At Zagreb’s main railway station, a bronze sculpture 12 meters, or nearly 40 feet, high, dedicated three years ago, depicts a wall of suitcases stacked in a huge pile, along with a locomotive and a plaque inscribed in English, Hebrew and Croatian commemorating victims of the Holocaust. Yet local Jewish groups objected to it, arguing that the memorial neglects the Ustaše’s role in killing Jews and instead puts the blame on Nazi Germany.

“I will never go there,” said Cvetković. “For me, this is not a memorial. It was built without the blessing of the Jewish community.”

The contemporary Jewish community is small, scattered across several cities, with Zagreb as the largest hub. For the past 20 years, Pinchas and Raizel Zaklos have been the Israeli-born Chabad emissaries there, operating a synagogue on Rokova Street, in a neighborhood that was heavily Jewish before World War II. It’s about a 10-minute walk from the Zagreb Funicular, one of the city’s most popular tourist attractions.

The four-story building boasts Croatia’s first new mikvah since the war, and a small shop that sells kosher meat from Poland, for the 30 or so Jews who keep kosher. There’s also an Israeli-style café and space for Jewish students who otherwise have nowhere just for them to work or socialize.

Raizel and Pinchas Zaklos have been Chabad emissaries in Zagreb, Croatia, for more than 20 years. (Larry Luxner) Image by

Between 50 and 60 people show up for Friday night services, and twice a month, Bet Chabad offers activities for Jewish teens. On Hanukkah, it sponsors a public menorah-lighting on Britanski trg, one of Zagreb’s main plazas. All its activities are funded by donations from abroad.

Despite their efforts, said Raziel Zaklos, “there’s a huge lack of understanding. The community here sees Judaism through the lens of the Holocaust. And among the younger generation, nobody wants to identify with those memories. They want to look to the future.”

In September, Croatia’s government announced that 52 abandoned Jewish cemeteries around the country would be protected as “memorial heritage” to preserve the memory of Jews who were persecuted during World War II. Another 15 are already protected as independent cultural sites.

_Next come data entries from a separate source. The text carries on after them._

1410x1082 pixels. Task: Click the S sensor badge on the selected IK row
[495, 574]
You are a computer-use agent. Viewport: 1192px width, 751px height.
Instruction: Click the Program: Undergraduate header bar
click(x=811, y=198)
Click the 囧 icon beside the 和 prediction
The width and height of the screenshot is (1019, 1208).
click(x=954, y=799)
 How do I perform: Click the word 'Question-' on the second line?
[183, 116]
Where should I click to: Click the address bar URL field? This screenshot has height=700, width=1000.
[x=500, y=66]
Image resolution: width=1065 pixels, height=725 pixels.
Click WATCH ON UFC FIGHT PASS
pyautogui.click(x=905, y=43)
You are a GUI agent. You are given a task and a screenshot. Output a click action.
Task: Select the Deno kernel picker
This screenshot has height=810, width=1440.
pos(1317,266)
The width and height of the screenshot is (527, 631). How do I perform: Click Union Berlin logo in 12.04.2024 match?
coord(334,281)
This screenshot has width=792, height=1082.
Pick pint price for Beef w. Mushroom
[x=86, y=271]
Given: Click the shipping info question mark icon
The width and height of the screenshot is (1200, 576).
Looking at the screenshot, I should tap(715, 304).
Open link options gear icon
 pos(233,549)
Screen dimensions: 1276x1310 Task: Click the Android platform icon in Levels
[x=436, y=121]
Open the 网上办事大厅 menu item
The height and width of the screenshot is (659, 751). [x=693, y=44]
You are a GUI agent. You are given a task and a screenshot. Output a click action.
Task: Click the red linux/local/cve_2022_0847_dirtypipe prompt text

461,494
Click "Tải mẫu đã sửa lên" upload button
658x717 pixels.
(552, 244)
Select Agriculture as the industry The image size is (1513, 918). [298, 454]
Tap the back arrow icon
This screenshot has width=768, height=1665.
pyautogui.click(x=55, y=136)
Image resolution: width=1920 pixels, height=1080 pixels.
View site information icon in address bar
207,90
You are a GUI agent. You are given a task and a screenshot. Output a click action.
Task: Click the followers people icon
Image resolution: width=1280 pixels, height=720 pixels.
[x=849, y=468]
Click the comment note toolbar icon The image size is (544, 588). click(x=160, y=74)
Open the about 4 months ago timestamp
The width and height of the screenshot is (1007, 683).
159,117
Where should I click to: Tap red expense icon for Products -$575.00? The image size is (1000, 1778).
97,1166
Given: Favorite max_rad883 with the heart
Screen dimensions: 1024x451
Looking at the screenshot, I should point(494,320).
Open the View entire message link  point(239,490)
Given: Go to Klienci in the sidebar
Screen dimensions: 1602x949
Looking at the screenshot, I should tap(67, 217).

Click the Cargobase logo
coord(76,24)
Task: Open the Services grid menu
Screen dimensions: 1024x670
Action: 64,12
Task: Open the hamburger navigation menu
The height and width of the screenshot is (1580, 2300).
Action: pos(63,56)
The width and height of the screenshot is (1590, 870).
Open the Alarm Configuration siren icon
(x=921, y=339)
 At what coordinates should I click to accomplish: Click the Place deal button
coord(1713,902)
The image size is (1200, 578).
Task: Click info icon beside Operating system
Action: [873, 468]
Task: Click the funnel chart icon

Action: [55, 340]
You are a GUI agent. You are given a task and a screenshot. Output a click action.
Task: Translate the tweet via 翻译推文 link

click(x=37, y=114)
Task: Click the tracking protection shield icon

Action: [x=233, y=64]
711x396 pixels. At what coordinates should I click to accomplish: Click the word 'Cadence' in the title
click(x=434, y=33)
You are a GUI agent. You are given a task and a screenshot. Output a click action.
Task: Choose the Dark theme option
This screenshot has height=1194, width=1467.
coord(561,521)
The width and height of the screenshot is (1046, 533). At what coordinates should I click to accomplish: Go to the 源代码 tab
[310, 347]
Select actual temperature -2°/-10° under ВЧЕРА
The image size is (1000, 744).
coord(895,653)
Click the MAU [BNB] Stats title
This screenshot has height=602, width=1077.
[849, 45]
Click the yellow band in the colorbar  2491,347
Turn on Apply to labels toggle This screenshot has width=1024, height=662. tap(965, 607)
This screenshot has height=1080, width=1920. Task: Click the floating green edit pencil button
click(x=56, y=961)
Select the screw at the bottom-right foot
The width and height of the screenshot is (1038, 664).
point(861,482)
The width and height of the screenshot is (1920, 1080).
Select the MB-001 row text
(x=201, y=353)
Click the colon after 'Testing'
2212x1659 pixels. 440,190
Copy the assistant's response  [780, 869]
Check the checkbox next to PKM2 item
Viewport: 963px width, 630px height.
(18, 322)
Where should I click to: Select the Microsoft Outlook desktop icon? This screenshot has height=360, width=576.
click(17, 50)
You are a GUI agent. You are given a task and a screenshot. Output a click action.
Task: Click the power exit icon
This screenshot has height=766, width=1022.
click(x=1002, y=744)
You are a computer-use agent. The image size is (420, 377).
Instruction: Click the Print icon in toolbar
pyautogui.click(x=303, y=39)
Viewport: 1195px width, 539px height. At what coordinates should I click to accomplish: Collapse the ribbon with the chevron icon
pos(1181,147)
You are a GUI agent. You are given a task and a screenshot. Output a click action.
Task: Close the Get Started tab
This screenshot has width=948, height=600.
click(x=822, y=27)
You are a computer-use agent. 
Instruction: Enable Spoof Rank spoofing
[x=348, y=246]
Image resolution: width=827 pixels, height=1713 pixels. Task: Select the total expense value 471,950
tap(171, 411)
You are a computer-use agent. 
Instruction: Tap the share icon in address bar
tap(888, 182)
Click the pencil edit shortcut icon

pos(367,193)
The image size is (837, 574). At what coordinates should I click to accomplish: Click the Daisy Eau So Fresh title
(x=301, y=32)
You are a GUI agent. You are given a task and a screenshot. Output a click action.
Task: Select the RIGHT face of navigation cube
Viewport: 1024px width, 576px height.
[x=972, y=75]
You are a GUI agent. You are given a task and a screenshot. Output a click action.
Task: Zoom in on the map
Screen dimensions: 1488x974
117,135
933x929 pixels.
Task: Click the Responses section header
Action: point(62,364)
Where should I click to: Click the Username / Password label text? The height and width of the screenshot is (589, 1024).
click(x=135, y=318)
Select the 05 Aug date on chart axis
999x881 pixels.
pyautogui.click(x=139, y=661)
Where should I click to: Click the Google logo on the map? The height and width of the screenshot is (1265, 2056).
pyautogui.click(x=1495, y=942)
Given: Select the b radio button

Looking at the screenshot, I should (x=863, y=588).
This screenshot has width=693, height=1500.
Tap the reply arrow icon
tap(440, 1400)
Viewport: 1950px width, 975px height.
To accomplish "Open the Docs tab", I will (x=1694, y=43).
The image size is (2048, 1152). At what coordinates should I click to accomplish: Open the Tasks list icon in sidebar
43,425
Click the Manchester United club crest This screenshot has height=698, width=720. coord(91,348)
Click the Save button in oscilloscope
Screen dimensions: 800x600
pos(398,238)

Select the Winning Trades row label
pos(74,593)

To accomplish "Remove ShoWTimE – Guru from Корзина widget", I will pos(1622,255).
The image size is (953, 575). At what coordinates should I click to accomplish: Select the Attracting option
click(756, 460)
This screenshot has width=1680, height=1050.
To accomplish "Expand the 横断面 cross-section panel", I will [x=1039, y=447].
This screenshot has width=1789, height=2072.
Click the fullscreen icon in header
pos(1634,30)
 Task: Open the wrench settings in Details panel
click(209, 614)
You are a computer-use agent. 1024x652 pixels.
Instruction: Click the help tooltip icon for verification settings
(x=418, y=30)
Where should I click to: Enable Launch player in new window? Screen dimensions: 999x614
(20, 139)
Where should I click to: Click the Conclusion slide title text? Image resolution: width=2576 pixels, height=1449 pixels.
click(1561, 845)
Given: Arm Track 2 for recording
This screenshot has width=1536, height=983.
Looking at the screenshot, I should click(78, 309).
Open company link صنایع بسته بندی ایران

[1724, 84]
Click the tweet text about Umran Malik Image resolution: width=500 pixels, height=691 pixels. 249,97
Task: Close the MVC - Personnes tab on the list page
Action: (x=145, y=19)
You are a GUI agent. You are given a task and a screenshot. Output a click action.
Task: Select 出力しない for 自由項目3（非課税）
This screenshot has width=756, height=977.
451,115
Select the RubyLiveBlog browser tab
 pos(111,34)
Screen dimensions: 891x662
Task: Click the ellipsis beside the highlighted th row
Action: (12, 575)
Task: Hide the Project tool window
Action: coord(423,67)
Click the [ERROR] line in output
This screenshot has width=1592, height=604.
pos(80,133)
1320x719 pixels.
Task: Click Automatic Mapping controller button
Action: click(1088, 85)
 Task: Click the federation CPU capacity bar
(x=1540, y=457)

Acts of vandalism have spiked since the beginning of the war in Gaza. For example, graffiti recently appeared on the streets of Zagreb saying “Zidove na vrbe” — “Hang the Jews.” And last October, the Jewish community broke all ties with the Anti-Fascist League — which had co-sponsored Holocaust commemorations in the past — after that group came out with a statement condemning Israel’s war in Gaza as a genocide.

Banjeglav sees this as one more challenge in forcing her fellow Croatians to come to terms with their wartime past.

“For me, nothing is too controversial,” she said of the work she and her colleagues at Documenta do to fight Holocaust revisionism and glorification of war criminals. “If we continue denying and sweeping these issues under the carpet, we won’t get anywhere. That’s why some people really don’t like us — but it’s part of our job.”